Micro meets macro…typography and architecture collide

Pritzker prize-winning architect Thom Mayne is one of my design heroes. He and his band of fellow architects and designers at Morphosis are really blurring the boundaries between architecture, art and… typography?

Quite a few years back, I came across a book about Morphosis, the architecture firm he co-founded. In the book were photos of scale models of houses that looked more like some avant garde sculpture you might hang on a wall. It was then that I could really see he was articulating a unique artistic expression within the field of architecture. I followed his career, along with those of some of his contemporaries like Zaha Hadid, Coop Himmelb(l)au, Daniel Libeskind, Rem Koolhaas and others via the pages of Blueprint and any other architecture mag I could get my hands on. I couldn’t get enough of those bad boys and girls of architecture.


One day about ten years ago, I saw a photo of one of Morphosis’ buildings that seemed to incorporate some typographic components in a scale and fashion I had never seen before. It wasn’t just signage, it was architecture that incorporated typography: witness the birth of the architect/graphic designer! (The project was University of Toronto’s Graduate Student Housing, 1997). Since then, I have seen this interplay of type and architecture resurface throughout many of his projects, many of which have been civic buildings.

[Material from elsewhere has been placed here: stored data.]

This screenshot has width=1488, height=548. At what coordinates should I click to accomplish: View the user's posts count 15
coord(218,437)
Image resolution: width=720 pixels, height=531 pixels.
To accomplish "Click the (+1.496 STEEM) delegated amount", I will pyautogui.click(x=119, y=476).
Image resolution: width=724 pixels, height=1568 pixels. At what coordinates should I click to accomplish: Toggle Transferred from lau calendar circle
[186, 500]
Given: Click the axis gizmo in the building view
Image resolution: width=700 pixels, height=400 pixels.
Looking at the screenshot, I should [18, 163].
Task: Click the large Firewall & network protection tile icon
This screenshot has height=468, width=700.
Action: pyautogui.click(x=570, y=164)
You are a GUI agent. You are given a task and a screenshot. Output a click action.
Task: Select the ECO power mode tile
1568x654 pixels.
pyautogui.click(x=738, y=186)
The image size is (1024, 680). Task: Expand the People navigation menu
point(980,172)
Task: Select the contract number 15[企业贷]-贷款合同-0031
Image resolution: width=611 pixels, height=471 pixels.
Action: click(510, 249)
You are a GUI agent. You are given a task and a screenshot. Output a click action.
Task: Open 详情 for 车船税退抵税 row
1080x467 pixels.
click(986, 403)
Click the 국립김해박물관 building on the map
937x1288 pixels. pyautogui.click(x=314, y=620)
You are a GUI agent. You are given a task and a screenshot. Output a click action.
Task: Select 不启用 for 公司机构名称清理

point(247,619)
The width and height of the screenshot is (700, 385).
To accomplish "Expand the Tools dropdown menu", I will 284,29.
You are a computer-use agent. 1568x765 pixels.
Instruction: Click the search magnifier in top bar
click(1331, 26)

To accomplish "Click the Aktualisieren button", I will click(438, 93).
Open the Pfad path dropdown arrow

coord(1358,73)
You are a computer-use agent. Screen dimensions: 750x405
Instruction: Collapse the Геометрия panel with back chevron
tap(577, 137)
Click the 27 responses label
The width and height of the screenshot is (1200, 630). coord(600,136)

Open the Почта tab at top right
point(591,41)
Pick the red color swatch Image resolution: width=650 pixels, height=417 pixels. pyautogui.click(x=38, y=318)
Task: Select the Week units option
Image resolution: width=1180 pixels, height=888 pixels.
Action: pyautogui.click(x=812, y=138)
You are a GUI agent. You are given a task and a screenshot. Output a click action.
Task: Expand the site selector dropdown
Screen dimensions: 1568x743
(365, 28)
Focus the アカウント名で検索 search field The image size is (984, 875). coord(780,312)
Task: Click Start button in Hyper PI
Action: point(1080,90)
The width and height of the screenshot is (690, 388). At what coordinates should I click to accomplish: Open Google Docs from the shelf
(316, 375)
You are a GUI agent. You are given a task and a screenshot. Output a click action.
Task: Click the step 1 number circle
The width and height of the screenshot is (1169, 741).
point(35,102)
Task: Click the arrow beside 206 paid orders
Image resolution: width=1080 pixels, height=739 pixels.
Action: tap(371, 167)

Now, type and architecture have been together since before the days of even hieroglyphics, but never in such a bold, graphic way. If you appreciate the blurring of disciplines, you really owe it to yourself to discover some of Morphosis’ work http://www.morphosis.com/. The thing that fascinates me the most about this unexpected union of typography and architecture is, as a graphic designer, having spent twenty-some years learning about the subtleties of rhythm, proportion and construction of type, I feel it is a most unique cousin to architecture; it’s just that they are usually in very different scales–micro and macro.

It seems really cool to me to have these two disciplines that share so much collide in such a happy way. There is this great interplay of the vernacular of the building, along with the graphic communication of the typography that creates a strange sort-of synaesthesia for me. It’s truly inspirational…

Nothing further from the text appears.